Após receber a maior fatia de emendas parlamentares liberadas pelo governo na última sexta-feira (R$ 474 milhões), o presidente do Senado, Davi Alcolumbre (União-AP), adotou um tom mais ameno em relação à ofensiva do Palácio do Planalto no Supremo Tribunal Federal (STF). Alcolumbre afirmou que o governo Lula (PT) tem “legitimidade” para contestar no Judiciário a decisão do Congresso que derrubou o decreto de aumento do IOF (Imposto sobre Operações Financeiras). A declaração foi feita após sessão no plenário do Senado, um dia antes da medida completar uma semana da revogação legislativa.
A movimentação do Executivo ocorre depois de ser derrotado por ampla margem na Câmara, onde 383 deputados votaram pela revogação do decreto de Lula, número expressivo, considerando que parte importante das siglas governistas apoiou o texto. No Senado, Alcolumbre pautou a votação de maneira simbólica e imediata, sem contagem de votos. Mesmo assim, o governo decidiu judicializar a questão com uma Ação Direta de Constitucionalidade (ADC), sob argumento de que o Congresso invadiu prerrogativas do Executivo ao anular o aumento do tributo.

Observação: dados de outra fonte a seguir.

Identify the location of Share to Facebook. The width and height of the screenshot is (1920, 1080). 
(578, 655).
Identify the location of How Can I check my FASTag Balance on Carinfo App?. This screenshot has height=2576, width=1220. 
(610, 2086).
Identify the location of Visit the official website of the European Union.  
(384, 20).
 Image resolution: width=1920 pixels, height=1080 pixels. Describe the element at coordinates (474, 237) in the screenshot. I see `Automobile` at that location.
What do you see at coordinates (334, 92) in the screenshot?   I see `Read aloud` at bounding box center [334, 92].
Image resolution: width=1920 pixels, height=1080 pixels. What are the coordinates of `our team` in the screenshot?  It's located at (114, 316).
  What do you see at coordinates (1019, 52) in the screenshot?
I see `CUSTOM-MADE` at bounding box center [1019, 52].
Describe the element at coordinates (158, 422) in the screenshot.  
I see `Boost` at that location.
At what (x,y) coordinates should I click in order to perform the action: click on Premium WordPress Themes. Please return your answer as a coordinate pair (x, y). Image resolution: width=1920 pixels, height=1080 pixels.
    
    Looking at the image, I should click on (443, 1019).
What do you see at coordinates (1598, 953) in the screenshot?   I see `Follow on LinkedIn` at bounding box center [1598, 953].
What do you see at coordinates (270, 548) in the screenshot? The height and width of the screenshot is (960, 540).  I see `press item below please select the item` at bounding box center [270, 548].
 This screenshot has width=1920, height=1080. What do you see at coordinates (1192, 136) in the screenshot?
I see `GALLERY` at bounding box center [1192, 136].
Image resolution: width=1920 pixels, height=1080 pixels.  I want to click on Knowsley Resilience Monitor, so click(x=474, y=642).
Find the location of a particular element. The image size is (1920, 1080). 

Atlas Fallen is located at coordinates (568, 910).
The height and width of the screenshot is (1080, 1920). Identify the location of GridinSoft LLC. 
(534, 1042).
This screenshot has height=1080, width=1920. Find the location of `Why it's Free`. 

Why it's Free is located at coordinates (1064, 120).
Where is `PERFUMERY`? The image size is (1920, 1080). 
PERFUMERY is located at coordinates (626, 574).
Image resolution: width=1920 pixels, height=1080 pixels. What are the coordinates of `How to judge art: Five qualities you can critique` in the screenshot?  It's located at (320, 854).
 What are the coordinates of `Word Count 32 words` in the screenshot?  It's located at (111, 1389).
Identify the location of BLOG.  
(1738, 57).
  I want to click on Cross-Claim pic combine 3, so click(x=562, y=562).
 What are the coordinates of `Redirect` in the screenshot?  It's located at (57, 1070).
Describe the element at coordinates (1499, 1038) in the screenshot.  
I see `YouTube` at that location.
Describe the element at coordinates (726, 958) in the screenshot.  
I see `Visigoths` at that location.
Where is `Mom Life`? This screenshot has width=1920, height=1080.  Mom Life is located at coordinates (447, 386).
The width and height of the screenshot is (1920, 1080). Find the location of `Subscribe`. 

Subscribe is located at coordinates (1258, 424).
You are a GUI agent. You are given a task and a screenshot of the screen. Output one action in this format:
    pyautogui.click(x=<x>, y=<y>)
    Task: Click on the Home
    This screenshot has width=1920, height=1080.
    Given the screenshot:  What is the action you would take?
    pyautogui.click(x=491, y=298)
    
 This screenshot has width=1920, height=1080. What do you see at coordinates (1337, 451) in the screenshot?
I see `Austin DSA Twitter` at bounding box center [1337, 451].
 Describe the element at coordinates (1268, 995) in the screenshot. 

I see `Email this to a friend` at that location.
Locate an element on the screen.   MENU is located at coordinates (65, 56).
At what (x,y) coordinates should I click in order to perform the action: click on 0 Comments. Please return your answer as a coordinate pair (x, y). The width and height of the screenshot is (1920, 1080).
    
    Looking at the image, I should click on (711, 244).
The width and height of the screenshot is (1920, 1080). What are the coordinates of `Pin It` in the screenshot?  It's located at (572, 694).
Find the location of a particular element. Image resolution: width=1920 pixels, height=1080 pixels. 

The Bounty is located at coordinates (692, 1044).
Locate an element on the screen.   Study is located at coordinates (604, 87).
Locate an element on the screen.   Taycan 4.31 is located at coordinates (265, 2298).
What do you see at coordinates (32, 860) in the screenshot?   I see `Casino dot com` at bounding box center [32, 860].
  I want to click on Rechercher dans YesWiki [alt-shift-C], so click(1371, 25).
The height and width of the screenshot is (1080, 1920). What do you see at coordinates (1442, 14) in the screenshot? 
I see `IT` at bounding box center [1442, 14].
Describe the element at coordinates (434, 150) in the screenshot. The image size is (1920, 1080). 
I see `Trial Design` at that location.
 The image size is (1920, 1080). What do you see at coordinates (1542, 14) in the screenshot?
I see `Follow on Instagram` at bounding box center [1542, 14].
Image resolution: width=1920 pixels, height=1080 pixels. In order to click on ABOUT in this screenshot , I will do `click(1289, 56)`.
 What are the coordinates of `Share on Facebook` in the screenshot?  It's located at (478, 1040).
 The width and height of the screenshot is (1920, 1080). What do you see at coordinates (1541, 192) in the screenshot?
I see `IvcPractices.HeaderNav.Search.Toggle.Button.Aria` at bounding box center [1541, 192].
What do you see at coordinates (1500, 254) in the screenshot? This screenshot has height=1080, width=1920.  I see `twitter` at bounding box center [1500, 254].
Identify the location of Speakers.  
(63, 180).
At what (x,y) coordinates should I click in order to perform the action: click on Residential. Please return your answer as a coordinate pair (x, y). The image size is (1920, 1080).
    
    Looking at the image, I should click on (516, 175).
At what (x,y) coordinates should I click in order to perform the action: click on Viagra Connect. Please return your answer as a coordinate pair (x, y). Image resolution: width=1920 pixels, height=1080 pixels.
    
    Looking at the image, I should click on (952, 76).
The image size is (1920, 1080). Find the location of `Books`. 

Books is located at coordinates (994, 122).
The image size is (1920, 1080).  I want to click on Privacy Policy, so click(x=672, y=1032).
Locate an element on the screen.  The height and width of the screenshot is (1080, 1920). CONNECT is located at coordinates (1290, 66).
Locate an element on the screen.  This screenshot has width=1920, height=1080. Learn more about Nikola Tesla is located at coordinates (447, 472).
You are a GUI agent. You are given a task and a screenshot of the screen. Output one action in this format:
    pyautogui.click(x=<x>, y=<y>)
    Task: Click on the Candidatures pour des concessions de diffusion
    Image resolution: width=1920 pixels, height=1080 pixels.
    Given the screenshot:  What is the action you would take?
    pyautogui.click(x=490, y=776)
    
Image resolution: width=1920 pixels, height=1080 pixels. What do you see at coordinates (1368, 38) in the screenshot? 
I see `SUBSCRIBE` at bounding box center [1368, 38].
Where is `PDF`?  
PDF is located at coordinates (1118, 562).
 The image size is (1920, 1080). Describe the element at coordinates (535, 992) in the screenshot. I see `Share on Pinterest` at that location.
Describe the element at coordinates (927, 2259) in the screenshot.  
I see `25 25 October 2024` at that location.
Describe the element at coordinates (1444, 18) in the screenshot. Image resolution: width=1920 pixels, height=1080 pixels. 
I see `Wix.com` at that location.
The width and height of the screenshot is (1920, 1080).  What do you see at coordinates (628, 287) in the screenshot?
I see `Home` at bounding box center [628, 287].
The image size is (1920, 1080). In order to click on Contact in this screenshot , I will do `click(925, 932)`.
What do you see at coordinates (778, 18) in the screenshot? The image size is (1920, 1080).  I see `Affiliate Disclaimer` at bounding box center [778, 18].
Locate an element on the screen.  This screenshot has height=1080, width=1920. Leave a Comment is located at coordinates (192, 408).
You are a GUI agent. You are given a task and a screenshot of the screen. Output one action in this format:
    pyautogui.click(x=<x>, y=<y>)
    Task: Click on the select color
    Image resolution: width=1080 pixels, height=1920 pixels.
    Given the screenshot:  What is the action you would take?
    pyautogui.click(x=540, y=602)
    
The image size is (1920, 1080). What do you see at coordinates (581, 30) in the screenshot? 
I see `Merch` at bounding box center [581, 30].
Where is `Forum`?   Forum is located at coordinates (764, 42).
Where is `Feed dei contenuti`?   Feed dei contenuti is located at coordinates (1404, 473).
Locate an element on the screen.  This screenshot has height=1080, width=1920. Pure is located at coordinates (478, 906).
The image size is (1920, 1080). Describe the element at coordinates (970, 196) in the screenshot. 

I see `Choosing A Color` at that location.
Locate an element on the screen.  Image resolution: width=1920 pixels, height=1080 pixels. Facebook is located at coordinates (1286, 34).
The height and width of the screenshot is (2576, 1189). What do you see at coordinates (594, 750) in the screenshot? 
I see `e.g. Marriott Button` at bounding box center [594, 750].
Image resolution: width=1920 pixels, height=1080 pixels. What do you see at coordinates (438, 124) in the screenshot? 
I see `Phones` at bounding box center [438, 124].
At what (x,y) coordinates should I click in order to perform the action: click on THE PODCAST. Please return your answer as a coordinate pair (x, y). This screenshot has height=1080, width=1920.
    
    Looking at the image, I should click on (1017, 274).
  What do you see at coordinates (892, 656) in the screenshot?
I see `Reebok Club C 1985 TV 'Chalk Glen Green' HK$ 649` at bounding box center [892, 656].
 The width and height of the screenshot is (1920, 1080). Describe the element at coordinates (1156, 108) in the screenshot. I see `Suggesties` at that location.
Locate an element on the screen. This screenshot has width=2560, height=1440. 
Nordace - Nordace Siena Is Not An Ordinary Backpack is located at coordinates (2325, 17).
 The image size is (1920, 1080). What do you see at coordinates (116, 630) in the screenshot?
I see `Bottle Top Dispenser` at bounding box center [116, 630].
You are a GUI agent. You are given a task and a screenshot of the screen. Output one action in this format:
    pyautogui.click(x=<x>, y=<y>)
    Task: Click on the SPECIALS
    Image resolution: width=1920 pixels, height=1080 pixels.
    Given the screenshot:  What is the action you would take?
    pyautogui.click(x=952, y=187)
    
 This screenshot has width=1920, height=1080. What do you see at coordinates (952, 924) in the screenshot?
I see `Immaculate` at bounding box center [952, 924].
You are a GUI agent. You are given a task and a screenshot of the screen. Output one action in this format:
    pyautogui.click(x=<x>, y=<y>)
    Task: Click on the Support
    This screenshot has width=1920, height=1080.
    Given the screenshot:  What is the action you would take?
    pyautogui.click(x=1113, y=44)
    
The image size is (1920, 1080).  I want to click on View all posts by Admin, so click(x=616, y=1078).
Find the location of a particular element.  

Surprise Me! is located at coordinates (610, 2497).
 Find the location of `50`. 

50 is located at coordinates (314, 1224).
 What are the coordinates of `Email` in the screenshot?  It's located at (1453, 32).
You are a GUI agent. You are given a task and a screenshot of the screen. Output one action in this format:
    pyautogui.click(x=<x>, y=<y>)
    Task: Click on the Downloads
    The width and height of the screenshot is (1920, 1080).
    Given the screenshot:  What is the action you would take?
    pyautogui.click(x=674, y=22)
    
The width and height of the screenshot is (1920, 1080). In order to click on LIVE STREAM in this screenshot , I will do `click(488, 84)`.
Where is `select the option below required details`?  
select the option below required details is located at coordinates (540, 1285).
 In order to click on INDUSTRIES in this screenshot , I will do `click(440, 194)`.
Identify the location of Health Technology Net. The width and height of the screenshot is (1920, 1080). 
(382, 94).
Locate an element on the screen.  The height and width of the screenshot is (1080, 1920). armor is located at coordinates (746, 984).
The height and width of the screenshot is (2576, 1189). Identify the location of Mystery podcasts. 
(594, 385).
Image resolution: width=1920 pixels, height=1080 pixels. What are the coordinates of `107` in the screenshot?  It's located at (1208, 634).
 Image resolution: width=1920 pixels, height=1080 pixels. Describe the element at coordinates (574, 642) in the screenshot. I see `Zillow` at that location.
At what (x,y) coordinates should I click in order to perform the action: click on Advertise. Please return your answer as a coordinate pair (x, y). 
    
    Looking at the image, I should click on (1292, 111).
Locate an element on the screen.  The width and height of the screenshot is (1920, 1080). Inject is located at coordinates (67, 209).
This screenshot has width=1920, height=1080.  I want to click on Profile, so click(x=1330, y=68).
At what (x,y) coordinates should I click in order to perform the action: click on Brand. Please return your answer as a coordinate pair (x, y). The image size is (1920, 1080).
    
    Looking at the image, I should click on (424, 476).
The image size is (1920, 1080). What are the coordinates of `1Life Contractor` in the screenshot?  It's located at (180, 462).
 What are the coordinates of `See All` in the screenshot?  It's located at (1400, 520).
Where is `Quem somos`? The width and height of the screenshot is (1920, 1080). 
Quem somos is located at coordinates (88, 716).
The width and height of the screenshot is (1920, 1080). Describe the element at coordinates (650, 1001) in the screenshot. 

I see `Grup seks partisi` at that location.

Segundo o ministro da AGU, Jorge Messias, “é muito importante que sejam preservadas as funções do chefe do Executivo”, ao justificar o recurso ao STF. Apesar da retórica de respeito entre os Poderes, o gesto do governo ocorre em meio ao maior repasse de emendas parlamentares em um único dia neste ano, conforme dados do Sistema Integrado de Planejamento e Orçamento (Siop). Até agora, já foram empenhados mais de R$ 3 bilhões em emendas, sendo que Alcolumbre foi o maior beneficiado na última rodada de liberações.